Eco, Lector in fabula
Eco s'interroge sur le rôle du lecteur : comment coopère-t-il pour interpréter le texte ? comment les contraintes structurelles du texte régissent-elles l'interprétation ?
Umberto Eco, Lector in fabula Le rôle du lecteur ou la coopération interprétative dans les textes narratifs
(traduction Par Myriam Bouzaher, Editions Grasset, 1979, 315 pages)
Compte-rendu de lecture établi par Martine Marzloff INRP.
Introduction
Umberto Eco expose le point de départ de sa recherche : il s’agit de s’interroger sur la façon dont une œuvre d’art peut à la fois postuler une libre intervention interprétative et des caractéristiques structurelles qui règlent l’ordre des interprétations ; cette question renvoie donc à une pragmatique du texte ou esthétique de la réception.

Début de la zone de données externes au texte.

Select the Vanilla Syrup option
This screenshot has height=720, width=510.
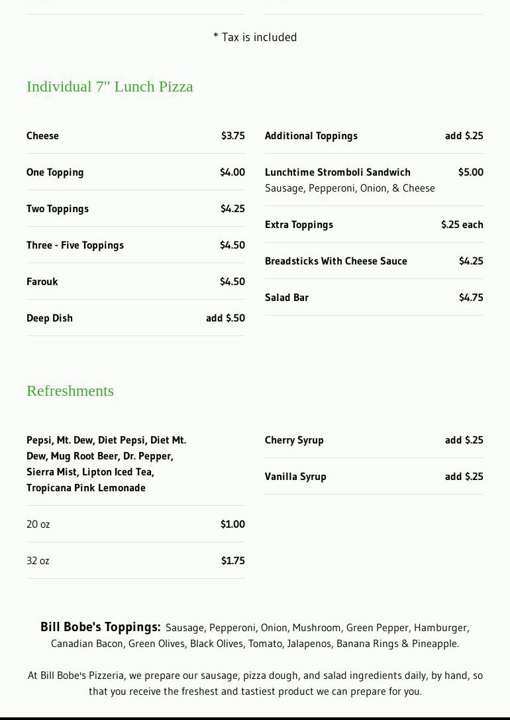(295, 477)
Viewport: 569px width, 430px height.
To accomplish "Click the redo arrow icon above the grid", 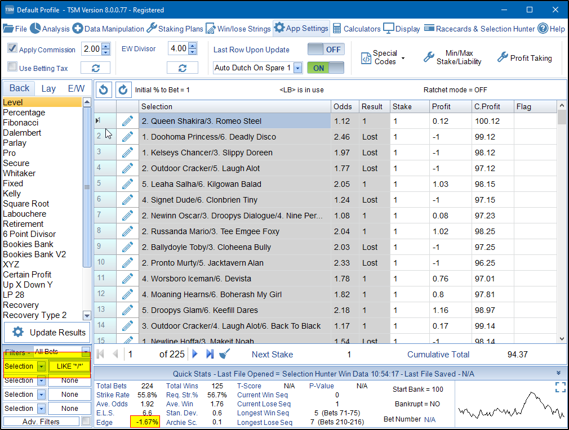I will (123, 89).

Le projet visé par Lector in fabula est de traiter le phénomène de la narrativité exprimée verbalement en tant qu’interprétée par un lecteur coopérant : il s’agit d’expliquer comment on comprend un texte.
Texte et encyclopédie.
Umberto Eco rappelle qu’un texte a des propriétés qui ne sont pas celles d’une phrase ; en conséquence, le texte ne peut être abordé uniquement à partir d’une grammaire de phrase : il faut, par exemple, tenir compte de la situation d’énonciation pour prendre une décision interprétative. Néanmoins, tout lecteur peut, à partir d’une phrase, inférer des situations d’énonciation possibles : pour comprendre un texte, on ne se réfère pas uniquement aux règles d’une grammaire de l’énoncé. C’est pourquoi la notion d’ « encyclopédie » est préférable à la notion de « dictionnaire ».

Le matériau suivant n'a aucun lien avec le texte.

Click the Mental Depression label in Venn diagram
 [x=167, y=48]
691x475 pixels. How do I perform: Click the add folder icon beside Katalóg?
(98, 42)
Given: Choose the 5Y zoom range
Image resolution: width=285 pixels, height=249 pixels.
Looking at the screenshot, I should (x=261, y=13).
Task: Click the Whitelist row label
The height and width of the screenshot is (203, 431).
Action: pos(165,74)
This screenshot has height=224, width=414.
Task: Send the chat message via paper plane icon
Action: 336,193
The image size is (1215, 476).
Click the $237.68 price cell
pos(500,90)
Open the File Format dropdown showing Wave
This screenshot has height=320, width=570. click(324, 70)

Fondements de la coopération textuelle.
Umberto Eco explique ensuite les notions de contexte et de co-texte ; il emploie le mot « contexte » lorsqu’il y a co-occurrence avec d’autres termes d’un même système, et le mot « co-texte » lorsqu’il y a concrètement co-occurrence avec d’autres termes : « les sélections contextuelles prévoient des contextes possibles, lorsqu’ils se réalisent, ils se réalisent dans un co-texte ». Ainsi, le drapeau rouge peut référer, dans l’encyclopédie, soit au chemin de fer soit à une manifestation politique ; selon les circonstances d’énonciation, le lecteur interprétera différemment ce terme. Le sémioticien précise ensuite que tout énoncé requiert un co-texte, lequel assigne à un lexème donné ses possibilités de fonctionnement dans un texte donné.
Umberto Eco définit ensuite le texte comme une expansion d’un sémème : le texte est une « machine paresseuse » qui exige un travail coopératif du lecteur pour remplir les « blancs ». En conséquence, le texte laisse ses contenus à l’état virtuel en attendant une actualisation par le lecteur : le texte est toujours « réticent » car il présuppose une coopération interprétative.

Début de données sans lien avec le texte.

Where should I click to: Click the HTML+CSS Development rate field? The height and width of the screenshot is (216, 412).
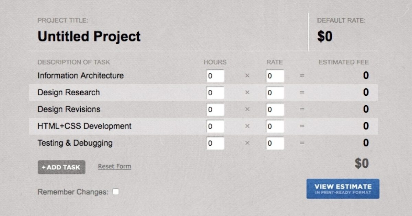coord(275,126)
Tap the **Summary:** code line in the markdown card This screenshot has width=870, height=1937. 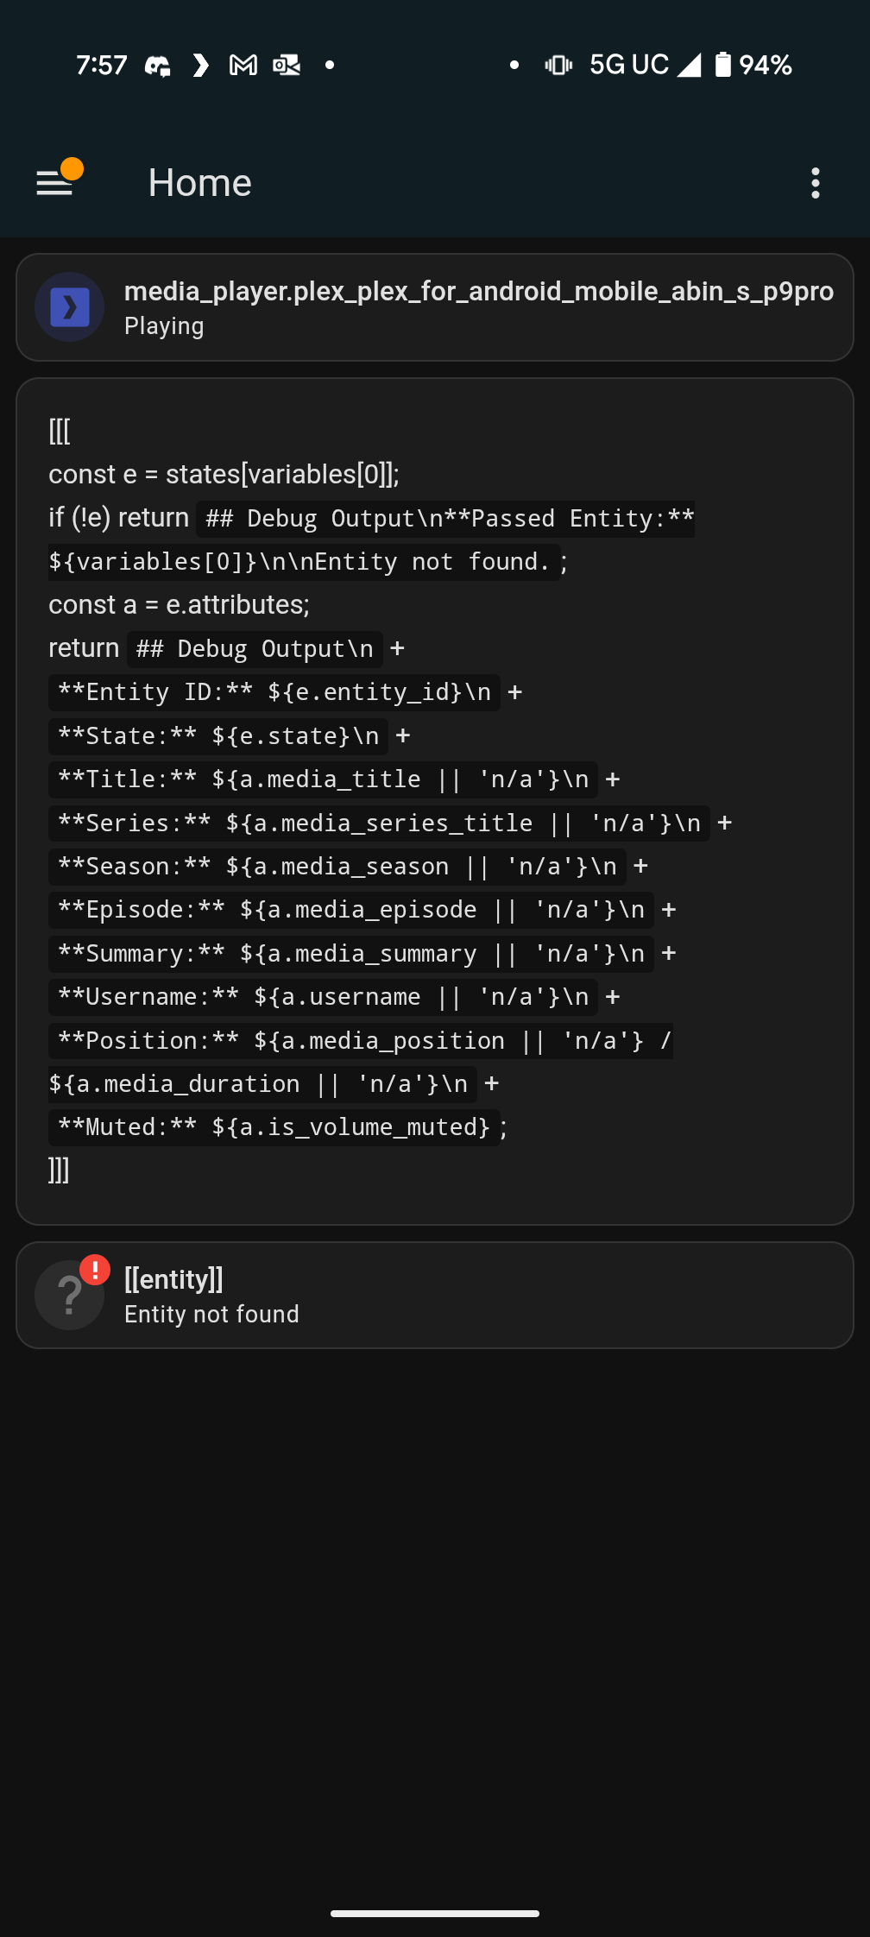[350, 954]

Le problème, c’est que l’encyclopédie à laquelle se réfère le lecteur pour interpréter le texte est inaccessible dans la mesure où, tout signe renvoyant à un autre signe, la régression est infinie : il faut alors poser une limite logique à l’impossible exhaustivité.
Le lecteur modèle.
A partir de là, on peut envisager la direction dans laquelle orienter une pragmatique du texte : on peut choisir de privilégier les circonstances d’énonciation, les rapports avec le co-texte, les présuppositions mises en œuvre par l’interprète, le travail inférentiel d’interprétation du texte, lequel impose le choix de limites, c’est-à-dire qu’une sémiosis doit devenir maniable.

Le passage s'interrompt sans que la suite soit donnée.